Exam Tips for Human Geography Fieldwork
Part of Human Geography Fieldwork — GCSE Geography
This exam tips covers Exam Tips for Human Geography Fieldwork within Human Geography Fieldwork for GCSE Geography. Revise Human Geography Fieldwork in Fieldwork for GCSE Geography with 0 exam-style questions and 20 flashcards. This topic shows up very often in GCSE exams, so students should be able to explain it clearly, not just recognise the term. It is section 13 of 14 in this topic. Treat this as a marking guide for what examiners are looking for, not just a fact list.
Topic position
Section 13 of 14
Practice
0 questions
Recall
20 flashcards
💡 Exam Tips for Human Geography Fieldwork
🎯 What Separates Level 2 from Level 3:
- Level 3 answers explain why the method was suited to that specific hypothesis and location — not just what the method was.
- Level 3 answers name specific limitations and give specific improvements: "repeat at three times of day" rather than "do it more times."
- Level 3 answers link results back to theory — "The positive correlation between EQS score and distance supports Burgess's Concentric Zone Model, which predicts that environmental quality increases outward from the CBD because land values fall and residential density decreases."
- Level 3 answers identify and explain anomalies rather than ignoring points that do not fit the trend.
📝 Ethical Considerations — 2-Mark Questions:
- Always state that you introduced yourself and explained the purpose before beginning a questionnaire.
- State that participation was voluntary and that responses were anonymous.
- State that you did not photograph identifiable individuals without consent.
- For any fieldwork in areas of deprivation: state that you were respectful and non-judgemental in your observations and questionnaire wording.
⚠️ Common Weak Answer Traps:
- "I used an EQS because it was easy." — No. Say it was systematic and allowed direct comparison between sites.
- "I could improve my investigation by getting more data." — Too vague. Specify: more sites, more criteria, more surveyors, or multiple time periods.
- "The CBD had the worst environmental quality." — Probably not. The inner city typically scores lowest. The CBD may score poorly for noise and traffic but well for other criteria.
- Confusing reliability and validity: reliability = would you get the same result if you repeated it? Validity = does it actually measure what you think it measures?
- Forgetting to mention ethics in questionnaire-related questions — there is almost always 1 mark available for mentioning informed consent or anonymity.
Quick Check: Evaluate the use of a questionnaire to investigate whether quality of life is higher in wealthier urban areas. Give one strength and one limitation with a specific improvement for the limitation. (4 marks)
Strength: A questionnaire can capture residents' perceptions of quality of life — factors such as sense of community, safety, and satisfaction with services that cannot be observed directly by the geographer.
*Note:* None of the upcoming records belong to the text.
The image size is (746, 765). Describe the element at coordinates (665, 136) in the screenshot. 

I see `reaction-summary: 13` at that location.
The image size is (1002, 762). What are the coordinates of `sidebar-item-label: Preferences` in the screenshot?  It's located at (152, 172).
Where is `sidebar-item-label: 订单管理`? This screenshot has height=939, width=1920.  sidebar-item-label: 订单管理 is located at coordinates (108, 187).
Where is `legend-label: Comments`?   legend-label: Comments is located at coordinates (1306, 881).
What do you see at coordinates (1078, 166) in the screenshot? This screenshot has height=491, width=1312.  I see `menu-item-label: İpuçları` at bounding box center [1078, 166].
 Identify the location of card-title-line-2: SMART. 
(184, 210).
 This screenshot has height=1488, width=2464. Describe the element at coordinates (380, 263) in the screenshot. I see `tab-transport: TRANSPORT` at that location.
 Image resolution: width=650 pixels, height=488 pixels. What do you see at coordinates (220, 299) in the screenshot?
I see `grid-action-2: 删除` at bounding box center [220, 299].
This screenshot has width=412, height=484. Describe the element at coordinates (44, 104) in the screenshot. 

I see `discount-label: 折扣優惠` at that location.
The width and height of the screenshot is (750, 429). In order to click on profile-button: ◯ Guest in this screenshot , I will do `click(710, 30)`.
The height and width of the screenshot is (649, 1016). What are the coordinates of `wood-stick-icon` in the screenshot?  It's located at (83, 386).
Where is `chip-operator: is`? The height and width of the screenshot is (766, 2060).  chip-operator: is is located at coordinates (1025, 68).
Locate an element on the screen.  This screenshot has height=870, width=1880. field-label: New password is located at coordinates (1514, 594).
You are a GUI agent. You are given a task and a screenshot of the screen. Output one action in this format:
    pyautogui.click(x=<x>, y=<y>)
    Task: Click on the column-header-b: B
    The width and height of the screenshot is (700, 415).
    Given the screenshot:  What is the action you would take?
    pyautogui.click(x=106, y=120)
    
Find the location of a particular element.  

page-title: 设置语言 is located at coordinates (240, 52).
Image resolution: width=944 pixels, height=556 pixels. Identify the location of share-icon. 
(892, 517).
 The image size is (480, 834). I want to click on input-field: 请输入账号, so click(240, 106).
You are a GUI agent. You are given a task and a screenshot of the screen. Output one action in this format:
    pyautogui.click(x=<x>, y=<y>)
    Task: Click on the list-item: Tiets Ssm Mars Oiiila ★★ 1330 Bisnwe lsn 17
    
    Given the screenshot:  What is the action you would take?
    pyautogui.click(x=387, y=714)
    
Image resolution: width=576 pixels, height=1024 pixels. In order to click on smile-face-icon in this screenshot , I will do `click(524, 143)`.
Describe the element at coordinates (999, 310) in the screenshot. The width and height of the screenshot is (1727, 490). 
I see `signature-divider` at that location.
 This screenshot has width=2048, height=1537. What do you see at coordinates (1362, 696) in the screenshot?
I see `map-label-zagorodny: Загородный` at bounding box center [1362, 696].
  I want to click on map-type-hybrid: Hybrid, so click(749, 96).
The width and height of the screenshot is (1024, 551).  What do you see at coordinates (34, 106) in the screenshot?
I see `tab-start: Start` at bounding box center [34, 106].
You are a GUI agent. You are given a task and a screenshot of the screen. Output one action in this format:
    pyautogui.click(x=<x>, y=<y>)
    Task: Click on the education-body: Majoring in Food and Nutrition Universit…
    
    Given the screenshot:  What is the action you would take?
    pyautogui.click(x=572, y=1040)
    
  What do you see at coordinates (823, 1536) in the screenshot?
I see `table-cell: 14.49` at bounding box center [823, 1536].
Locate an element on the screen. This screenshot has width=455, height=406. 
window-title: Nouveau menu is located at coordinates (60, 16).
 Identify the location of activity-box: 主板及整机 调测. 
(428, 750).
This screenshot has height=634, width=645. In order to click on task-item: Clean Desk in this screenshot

Using a Likert scale (1–5) for each factor allows results to be expressed as numbers and compared statistically between areas. Limitation: Temporal bias — if the questionnaire was administered on a weekday morning, the sample will over-represent retired people and those with flexible schedules, while systematically excluding working-age adults, parents during school hours, and commuters. This means the results do not represent the full range of residents. Improvement: Stratify the survey by conducting it at three different times — a weekday morning, a weekday evening, and a weekend afternoon — then combine responses to produce a more representative sample across age groups and employment statuses.